WHAT THIS TASK INVOLVES >>
Print every entry exactly as written and exclude all images.

+++ SOURCE DATA +++

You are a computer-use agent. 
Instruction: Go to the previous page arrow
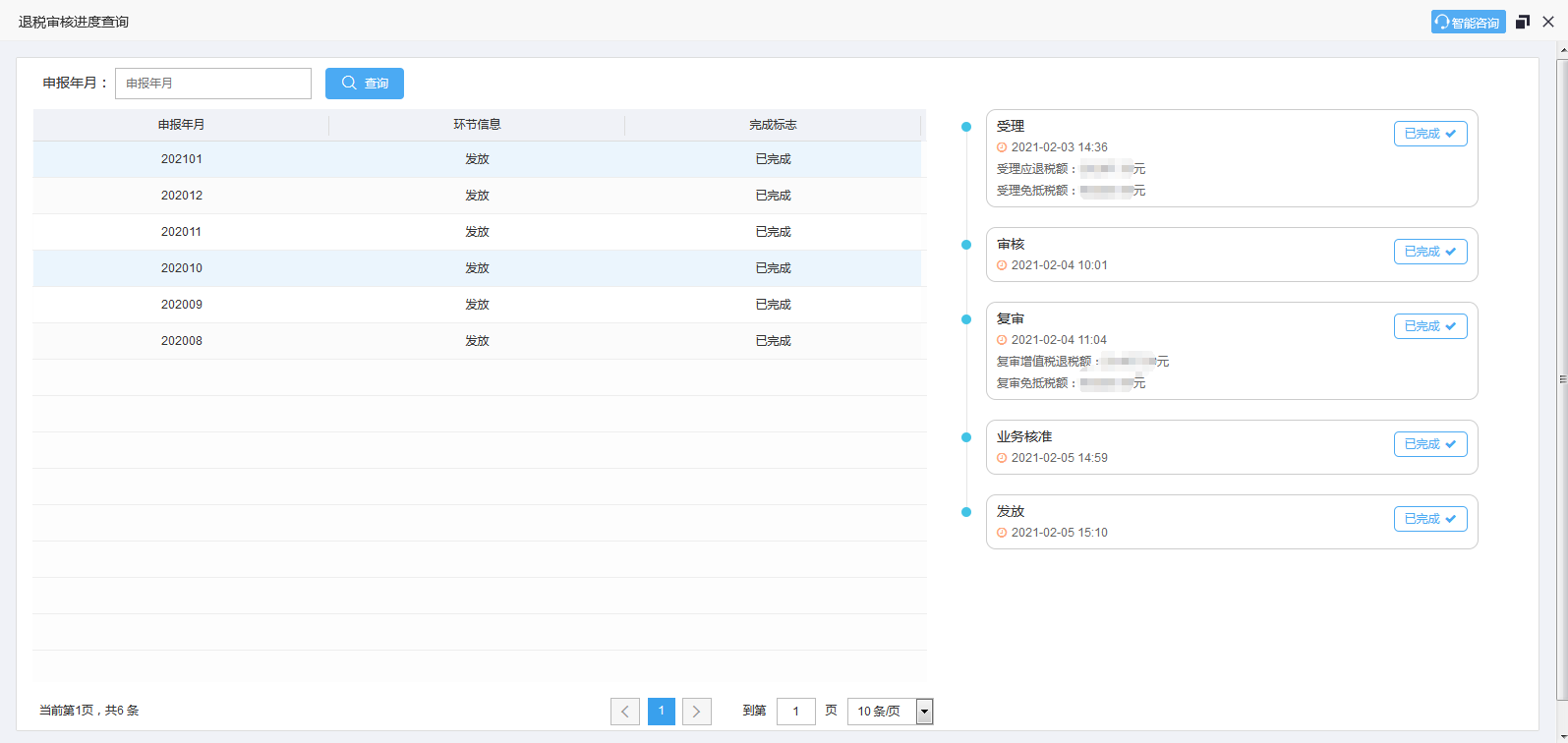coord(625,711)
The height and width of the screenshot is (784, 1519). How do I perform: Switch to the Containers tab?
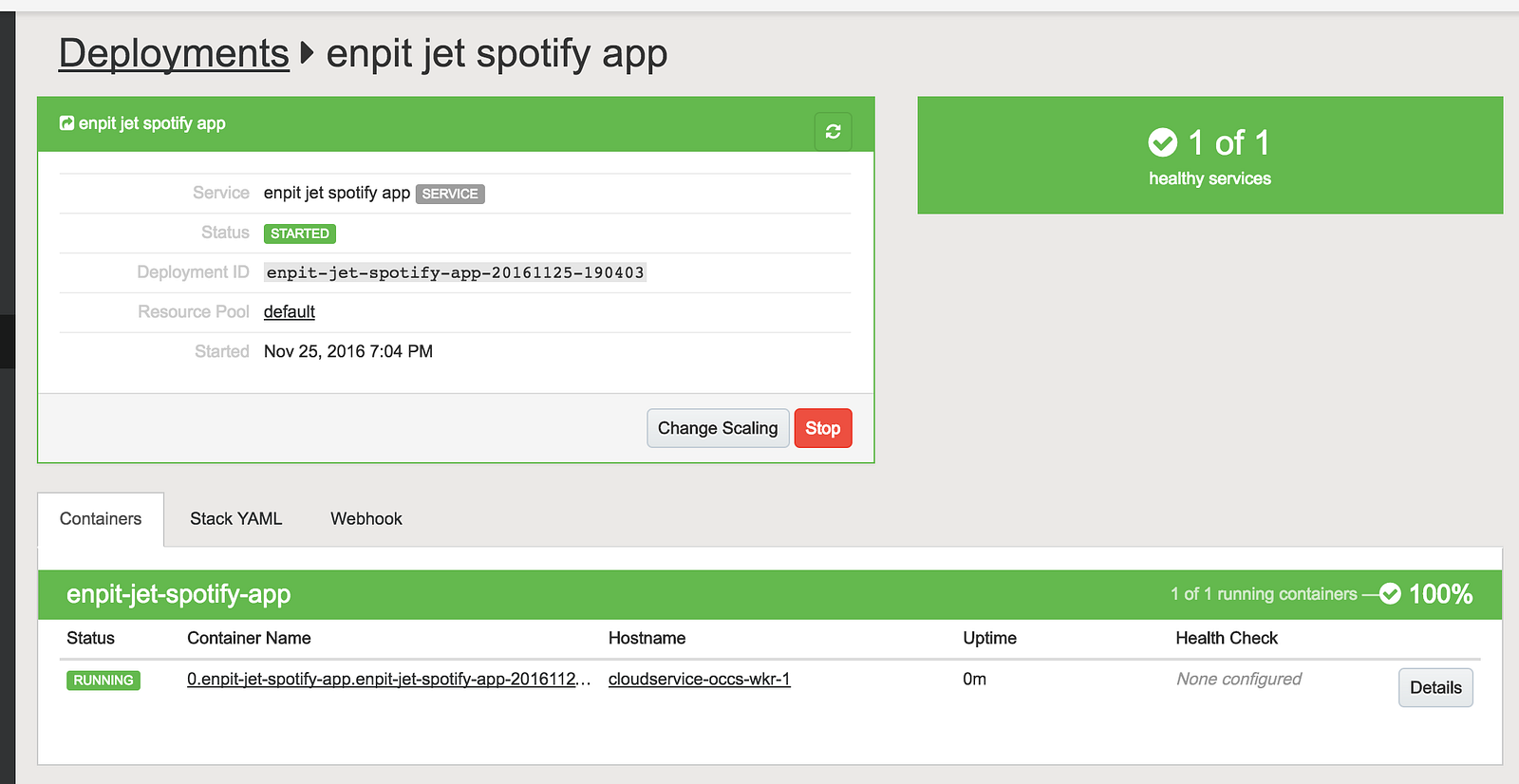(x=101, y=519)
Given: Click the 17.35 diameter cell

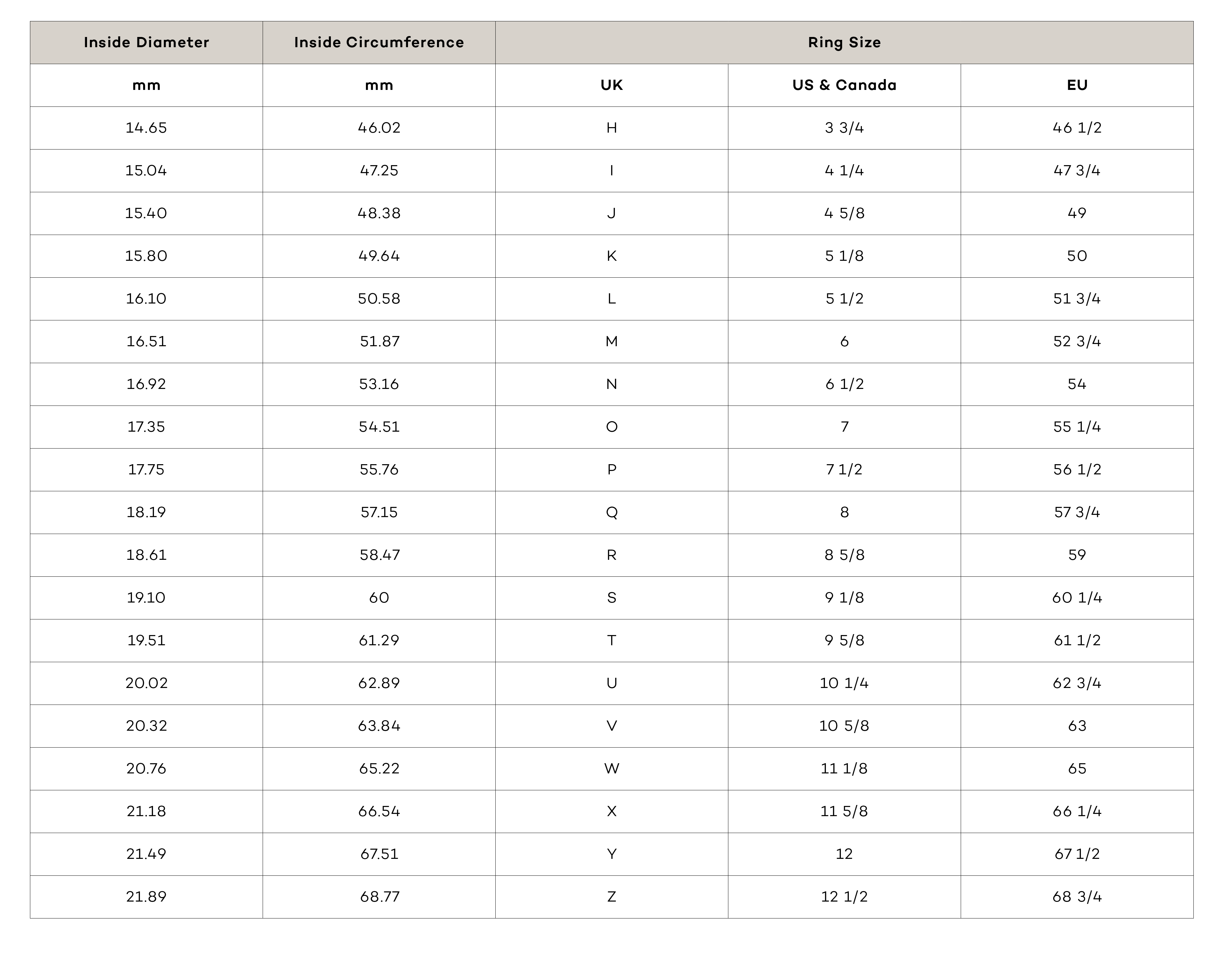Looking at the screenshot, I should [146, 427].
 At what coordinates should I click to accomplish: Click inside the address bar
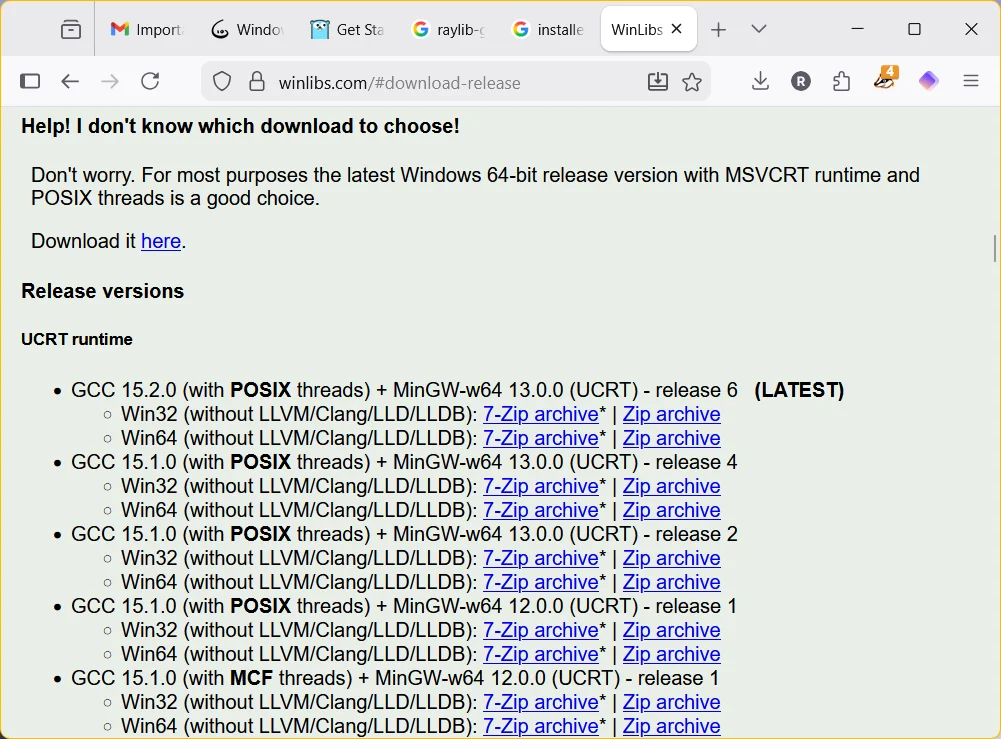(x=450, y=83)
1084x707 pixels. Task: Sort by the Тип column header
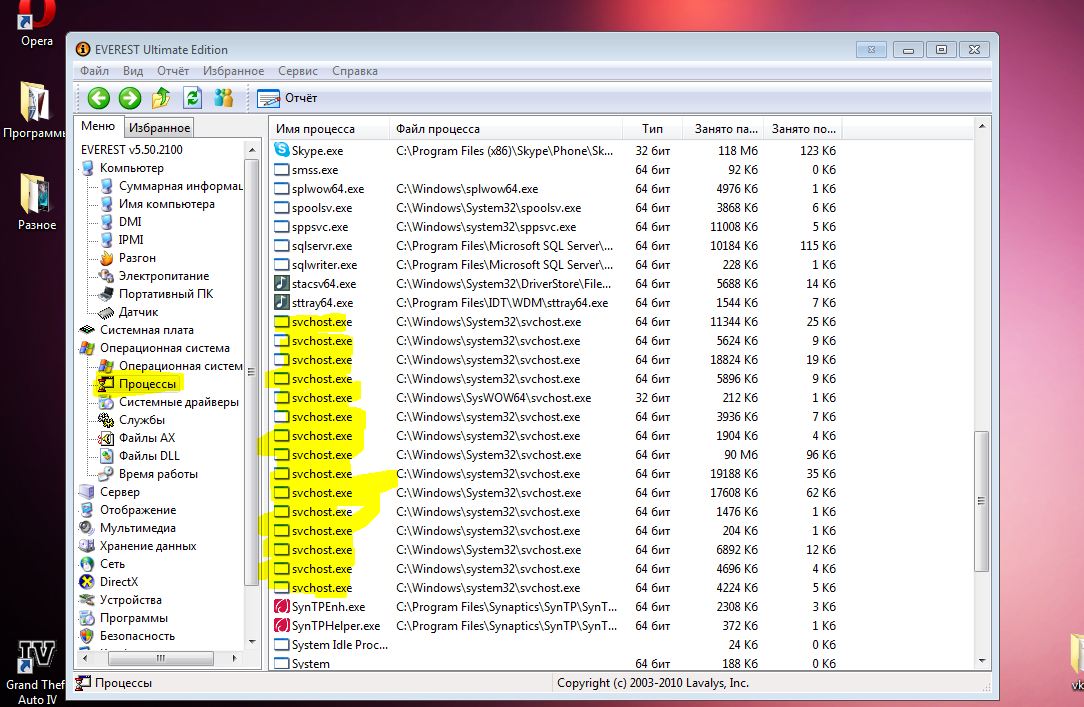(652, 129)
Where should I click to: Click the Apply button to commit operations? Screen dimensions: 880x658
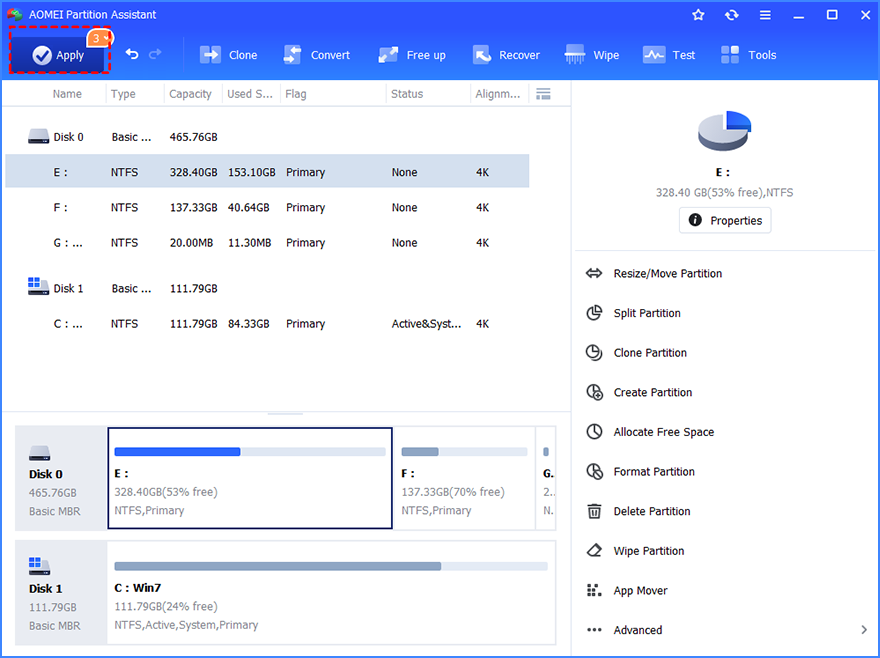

+++

WRITTEN SOLUTION >>
You are a computer-use agent. 
Instruction: Go to the previous page arrow
coord(625,711)
The height and width of the screenshot is (784, 1519). How do I perform: Switch to the Containers tab?
(x=101, y=519)
Given: Click the 17.35 diameter cell

Looking at the screenshot, I should [146, 427].
 At what coordinates should I click to accomplish: Click inside the address bar
(x=450, y=83)
1084x707 pixels. Task: Sort by the Тип column header
(652, 129)
Where should I click to: Click the Apply button to commit operations? Screen dimensions: 880x658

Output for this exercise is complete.